Argomenta il ricorrente che la mancanza di norma che vieti la cessione di cubatura in terreni aventi la stessa destinazione urbanistica ed indici di fabbricabilità diversi, renderebbe nullo il decreto di citazione a giudizio per indeterminatezza della norma violata di cui al comma 2 lett c). La questione già sollevata avanti alla corte territoriale non avrebbe trovato alcuna risposta.
 
3.4. Con il quarto motivo la violazione di legge in relazione agli artt. 181 d.lgs n.42 del 2004 e art. 734 cod.pen. e il vizio di motivazione.
 
La Corte d’appello avrebbe apoditticamente affermato la responsabilità penale per il reato paesaggistico con mero richiamo all’illegittimo accorpamento di fondi, non rivenendosi alcuna motivazione sul requisito dell’assenza di autorizzazione paesaggistica non potendo questa essere inferita dalla non conformità dell’opera agli strumenti urbanistici. Peraltro, sarebbe del tutto illogico ritenere che il semplice sviluppo di una volumetria superiore rispetto quella consentita implichi di per sé la incompatibilità paesaggistica dell’intervento edilizio.
 
3.5. Con il quinto motivo deduce la violazione di legge in relazione all’articolo 480 cod.pen.

• [Requisiti dell'esercizio]:
**A.** Rispondi a queste domande sul brano fornito:
(i) Con quale motivo si denuncia la violazione degli artt. 181 d.lgs n.42 del 2004 e 734 cod.pen.?
(ii) Davanti a quale corte era già stata sollevata la questione dell'indeterminatezza della norma violata?
(iii) Quale articolo del codice penale riguarda il quinto motivo?
**B.** Aggiorna le righe dell'elenco: parti dalla riga che contiene "The height and width of the screenshot is (885, 2517)." e fermati alla fine dell'elenco, sostituendo "Locate an element" con "Find an element" e lasciando invariato tutto il resto.
Il brano e l'elenco sono materiali distinti, senza legami tra loro.

• [Voci di dati salvate]:

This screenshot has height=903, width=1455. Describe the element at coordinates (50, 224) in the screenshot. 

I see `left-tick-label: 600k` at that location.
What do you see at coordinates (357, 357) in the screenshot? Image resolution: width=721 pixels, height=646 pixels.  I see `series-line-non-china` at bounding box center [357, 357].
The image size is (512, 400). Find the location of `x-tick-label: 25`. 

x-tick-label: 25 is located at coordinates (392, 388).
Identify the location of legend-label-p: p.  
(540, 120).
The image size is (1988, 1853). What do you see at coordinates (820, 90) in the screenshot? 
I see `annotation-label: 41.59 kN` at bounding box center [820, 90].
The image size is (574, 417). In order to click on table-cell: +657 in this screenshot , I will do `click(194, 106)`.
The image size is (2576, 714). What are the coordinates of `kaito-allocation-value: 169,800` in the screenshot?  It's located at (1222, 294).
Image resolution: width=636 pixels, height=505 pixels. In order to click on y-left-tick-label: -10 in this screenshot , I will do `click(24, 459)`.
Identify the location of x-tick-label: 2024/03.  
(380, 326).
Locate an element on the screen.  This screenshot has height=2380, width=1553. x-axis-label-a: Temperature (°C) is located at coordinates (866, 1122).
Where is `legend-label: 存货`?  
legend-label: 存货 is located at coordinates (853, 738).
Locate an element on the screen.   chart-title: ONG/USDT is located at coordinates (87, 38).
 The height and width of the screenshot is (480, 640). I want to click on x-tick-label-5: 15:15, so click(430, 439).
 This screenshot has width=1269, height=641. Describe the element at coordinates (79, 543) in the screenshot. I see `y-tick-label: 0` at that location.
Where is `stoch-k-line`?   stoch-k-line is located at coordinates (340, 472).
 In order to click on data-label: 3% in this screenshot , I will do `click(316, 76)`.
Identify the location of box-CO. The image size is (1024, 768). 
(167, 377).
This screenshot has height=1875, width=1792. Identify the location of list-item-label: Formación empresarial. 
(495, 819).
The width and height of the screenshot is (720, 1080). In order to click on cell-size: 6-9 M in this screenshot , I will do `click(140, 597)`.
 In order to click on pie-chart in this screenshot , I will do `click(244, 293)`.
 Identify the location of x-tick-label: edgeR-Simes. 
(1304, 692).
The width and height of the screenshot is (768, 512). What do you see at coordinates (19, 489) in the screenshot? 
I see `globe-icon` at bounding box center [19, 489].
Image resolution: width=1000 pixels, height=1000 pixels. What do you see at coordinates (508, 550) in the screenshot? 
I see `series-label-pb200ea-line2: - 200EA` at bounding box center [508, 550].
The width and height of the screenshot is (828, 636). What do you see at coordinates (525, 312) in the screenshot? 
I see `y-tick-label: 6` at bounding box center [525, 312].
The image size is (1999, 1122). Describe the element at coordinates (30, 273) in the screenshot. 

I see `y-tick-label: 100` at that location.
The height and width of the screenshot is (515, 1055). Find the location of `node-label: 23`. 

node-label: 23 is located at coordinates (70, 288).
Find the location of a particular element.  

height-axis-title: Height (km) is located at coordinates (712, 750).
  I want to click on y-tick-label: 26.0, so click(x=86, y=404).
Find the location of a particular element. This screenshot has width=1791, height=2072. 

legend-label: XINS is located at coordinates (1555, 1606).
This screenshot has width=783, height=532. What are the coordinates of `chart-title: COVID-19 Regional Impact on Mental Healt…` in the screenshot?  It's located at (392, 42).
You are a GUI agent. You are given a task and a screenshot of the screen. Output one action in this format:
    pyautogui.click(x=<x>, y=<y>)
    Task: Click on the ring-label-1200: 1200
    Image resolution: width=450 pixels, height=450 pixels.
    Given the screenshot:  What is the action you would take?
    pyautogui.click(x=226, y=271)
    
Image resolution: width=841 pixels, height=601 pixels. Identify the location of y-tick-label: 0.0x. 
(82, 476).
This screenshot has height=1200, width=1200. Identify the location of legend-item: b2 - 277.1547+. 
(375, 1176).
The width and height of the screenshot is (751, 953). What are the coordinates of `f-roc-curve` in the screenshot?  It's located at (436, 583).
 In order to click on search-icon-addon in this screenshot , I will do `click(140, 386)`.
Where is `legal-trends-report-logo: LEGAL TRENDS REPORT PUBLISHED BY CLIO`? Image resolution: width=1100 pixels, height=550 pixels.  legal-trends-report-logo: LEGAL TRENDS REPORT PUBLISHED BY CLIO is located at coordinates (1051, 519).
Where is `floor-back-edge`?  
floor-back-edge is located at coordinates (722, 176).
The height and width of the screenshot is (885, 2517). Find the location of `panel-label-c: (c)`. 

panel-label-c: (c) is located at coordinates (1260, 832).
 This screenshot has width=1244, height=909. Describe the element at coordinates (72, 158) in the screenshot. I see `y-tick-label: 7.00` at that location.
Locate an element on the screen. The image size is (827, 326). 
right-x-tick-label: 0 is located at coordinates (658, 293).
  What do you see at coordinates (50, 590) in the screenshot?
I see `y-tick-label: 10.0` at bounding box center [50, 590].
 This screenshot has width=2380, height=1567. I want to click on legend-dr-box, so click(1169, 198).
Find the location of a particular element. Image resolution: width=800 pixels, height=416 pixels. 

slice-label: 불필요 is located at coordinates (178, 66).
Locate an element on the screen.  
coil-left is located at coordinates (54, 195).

• [Risposte per punto]:
**A.**
(i) Con il quarto motivo.
(ii) Davanti alla corte territoriale.
(iii) L'articolo 480 cod.pen.

**B.**
The height and width of the screenshot is (885, 2517). Find the location of `panel-label-c: (c)`. 

panel-label-c: (c) is located at coordinates (1260, 832).
 This screenshot has width=1244, height=909. Describe the element at coordinates (72, 158) in the screenshot. I see `y-tick-label: 7.00` at that location.
Find an element on the screen. The image size is (827, 326). 
right-x-tick-label: 0 is located at coordinates (658, 293).
  What do you see at coordinates (50, 590) in the screenshot?
I see `y-tick-label: 10.0` at bounding box center [50, 590].
 This screenshot has width=2380, height=1567. I want to click on legend-dr-box, so click(1169, 198).
Find the location of a particular element. Image resolution: width=800 pixels, height=416 pixels. 

slice-label: 불필요 is located at coordinates (178, 66).
Find an element on the screen.  
coil-left is located at coordinates (54, 195).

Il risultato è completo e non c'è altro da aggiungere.